The photos were made by Jules Gervais-Courtellemont (1863-1931) in the 1920s. Their themes follow the standard models of the Egyptian Grand Tour of the period: scenes in the bazaar and on the streets of Cairo, the pyramids and the Egyptian monuments along the Nile up to the first cataract in Aswan, dancers and bejeweled women.
These images, however, are more than the usual schematic and often preset orientalizing scenes of the period. Courtellemont, who grew up in Algeria, regarded the Arab people for more than an exotic photo subject, and he even converted to Islam in 1894.
Two students of Mecca stand at the Mosque of el-Azhar (The number above the door is not 76, but just 6 written twice, both in Eastern and European Arabic numbers)It is true that at the same time the compositions try to convey the “magic Orient” that the European audience was accustomed to and demanded. No wonder. The images of Courtellemont were intended primarily for public presentations. In 1911 he opened in Paris the “Palais de l’autochromie”, which was an exhibition room, a studio, a laboratory, and an auditorium for 250 persons in one. Here Courtellemont delivered his extremely popular presentations accompanied with his color glass slides made during his long journeys from Spain through the whole Islamic world to India and China.
The technique of the color glass slide or autochrome was patented by the Lumière brothers in 1904, and in 1907 they started to produce and market their own autochrome glass plates. The technique consists in covering one side of the glass with an even mixture of potato starch grains previously dyed red-orange, green and blue-violet. This layer was fixed with varnish, and further covered by a light-sensitive emulsion. The plate was put into the camera with the bare side facing the light, so the rays of various colors could penetrate to the emulsion only through the starch grains of the same color.

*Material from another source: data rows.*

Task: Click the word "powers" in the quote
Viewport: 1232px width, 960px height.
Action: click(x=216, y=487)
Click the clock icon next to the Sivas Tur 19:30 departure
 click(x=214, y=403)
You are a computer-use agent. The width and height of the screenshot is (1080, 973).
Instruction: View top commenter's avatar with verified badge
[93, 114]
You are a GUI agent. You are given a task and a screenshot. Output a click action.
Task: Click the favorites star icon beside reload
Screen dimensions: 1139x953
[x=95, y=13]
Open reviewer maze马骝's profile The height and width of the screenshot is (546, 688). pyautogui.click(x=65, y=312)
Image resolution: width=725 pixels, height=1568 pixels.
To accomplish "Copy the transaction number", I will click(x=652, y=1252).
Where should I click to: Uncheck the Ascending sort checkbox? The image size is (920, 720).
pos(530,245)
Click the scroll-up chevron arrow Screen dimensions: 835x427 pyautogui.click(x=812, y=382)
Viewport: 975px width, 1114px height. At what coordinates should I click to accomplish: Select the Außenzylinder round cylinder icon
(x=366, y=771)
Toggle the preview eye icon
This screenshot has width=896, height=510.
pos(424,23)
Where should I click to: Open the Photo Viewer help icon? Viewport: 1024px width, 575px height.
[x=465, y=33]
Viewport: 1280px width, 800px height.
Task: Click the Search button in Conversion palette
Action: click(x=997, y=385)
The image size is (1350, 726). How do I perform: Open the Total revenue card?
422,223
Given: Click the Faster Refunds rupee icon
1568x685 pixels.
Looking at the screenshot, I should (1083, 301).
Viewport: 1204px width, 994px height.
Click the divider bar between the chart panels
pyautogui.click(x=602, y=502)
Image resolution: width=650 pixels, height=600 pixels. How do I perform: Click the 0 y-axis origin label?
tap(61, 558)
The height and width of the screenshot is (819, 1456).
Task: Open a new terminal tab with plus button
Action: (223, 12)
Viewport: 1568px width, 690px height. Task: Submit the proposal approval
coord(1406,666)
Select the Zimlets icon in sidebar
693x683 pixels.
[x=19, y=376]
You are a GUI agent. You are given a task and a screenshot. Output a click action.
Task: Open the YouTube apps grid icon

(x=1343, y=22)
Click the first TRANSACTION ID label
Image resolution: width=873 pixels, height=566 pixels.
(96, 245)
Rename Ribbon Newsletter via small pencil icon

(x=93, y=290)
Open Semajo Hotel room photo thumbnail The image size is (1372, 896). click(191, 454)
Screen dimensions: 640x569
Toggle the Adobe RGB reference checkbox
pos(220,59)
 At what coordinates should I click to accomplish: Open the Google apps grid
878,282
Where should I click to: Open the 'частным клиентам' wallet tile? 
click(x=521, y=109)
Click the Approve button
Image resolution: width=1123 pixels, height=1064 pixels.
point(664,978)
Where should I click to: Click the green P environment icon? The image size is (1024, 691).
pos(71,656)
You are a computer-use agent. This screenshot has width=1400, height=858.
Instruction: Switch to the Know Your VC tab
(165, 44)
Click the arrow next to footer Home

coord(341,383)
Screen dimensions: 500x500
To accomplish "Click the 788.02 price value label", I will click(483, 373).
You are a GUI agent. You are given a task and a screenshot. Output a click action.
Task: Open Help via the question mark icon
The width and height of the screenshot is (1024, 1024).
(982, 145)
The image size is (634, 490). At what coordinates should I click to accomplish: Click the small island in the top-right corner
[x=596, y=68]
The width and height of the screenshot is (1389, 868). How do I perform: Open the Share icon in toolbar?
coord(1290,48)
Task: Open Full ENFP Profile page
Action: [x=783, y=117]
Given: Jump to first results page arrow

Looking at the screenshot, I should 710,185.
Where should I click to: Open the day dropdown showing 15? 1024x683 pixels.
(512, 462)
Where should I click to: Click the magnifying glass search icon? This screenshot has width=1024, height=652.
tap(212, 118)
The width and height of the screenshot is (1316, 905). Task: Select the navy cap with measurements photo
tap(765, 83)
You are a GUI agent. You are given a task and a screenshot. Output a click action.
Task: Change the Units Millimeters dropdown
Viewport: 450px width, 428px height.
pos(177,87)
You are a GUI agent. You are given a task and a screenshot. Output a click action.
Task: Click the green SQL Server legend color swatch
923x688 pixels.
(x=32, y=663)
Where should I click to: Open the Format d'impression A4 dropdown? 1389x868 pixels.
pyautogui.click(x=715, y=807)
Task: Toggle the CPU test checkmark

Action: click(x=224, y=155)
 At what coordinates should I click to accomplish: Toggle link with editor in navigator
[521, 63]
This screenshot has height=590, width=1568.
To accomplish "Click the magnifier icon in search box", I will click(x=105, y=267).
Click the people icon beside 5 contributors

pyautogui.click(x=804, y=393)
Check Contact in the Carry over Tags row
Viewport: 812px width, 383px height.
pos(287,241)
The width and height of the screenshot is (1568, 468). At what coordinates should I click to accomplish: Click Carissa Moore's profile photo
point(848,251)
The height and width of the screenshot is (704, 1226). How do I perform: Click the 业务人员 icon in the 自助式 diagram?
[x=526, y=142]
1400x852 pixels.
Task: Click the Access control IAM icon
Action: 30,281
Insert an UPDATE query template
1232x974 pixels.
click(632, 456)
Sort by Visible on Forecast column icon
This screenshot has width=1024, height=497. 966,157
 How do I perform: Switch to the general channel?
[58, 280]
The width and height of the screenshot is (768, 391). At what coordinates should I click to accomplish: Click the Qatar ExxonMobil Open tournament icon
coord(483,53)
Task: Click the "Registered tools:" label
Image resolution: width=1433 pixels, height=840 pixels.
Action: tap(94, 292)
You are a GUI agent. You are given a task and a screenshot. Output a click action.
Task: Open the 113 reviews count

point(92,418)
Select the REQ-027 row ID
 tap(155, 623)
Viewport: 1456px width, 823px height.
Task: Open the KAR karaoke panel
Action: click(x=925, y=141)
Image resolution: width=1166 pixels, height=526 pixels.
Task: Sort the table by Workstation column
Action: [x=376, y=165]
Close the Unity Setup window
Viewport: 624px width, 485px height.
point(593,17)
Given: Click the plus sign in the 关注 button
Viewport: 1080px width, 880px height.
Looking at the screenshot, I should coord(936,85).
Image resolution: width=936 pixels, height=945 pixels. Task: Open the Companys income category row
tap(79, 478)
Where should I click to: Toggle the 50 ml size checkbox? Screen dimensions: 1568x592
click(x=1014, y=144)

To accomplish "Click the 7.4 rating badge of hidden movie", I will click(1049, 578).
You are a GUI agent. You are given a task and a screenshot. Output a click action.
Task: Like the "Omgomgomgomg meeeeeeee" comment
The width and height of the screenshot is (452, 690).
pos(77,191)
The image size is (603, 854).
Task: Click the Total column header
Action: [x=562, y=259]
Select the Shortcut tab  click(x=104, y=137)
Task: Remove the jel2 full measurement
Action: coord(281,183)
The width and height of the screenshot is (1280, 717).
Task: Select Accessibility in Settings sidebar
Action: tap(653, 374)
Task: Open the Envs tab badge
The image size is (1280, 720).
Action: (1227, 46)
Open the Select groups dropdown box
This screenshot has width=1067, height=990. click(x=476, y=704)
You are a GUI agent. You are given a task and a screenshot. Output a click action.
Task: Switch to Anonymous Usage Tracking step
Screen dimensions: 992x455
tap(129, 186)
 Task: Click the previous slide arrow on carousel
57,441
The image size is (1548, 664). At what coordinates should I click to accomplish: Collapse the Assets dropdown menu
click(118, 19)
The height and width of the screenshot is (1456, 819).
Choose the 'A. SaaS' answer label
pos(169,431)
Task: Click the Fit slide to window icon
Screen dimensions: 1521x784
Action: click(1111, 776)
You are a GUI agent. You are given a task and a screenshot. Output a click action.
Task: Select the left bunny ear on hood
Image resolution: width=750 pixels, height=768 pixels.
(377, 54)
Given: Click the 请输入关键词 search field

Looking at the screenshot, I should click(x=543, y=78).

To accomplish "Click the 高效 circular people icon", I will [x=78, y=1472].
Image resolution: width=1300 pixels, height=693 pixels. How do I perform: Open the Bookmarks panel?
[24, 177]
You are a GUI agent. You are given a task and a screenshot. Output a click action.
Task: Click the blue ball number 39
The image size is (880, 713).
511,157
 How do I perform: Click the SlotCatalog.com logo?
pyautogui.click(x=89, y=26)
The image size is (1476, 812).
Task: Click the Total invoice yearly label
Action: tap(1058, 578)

Since the reproduction of autochrome glass slides on paper remained very incomplete over a long period, the technique was primarily used for the purpose of slide show presentations, which at that time – as we have seen earlier – were very popular until the spreading of the movies. In America they were extensively used by the National Geographic Society, and after the end of the war Courtellemont worked regularly for them as well. This Egyptian series, which he also made on the commission of the National Geographic and which was preserved in their collection, was published on the Retroscope blog some weeks ago.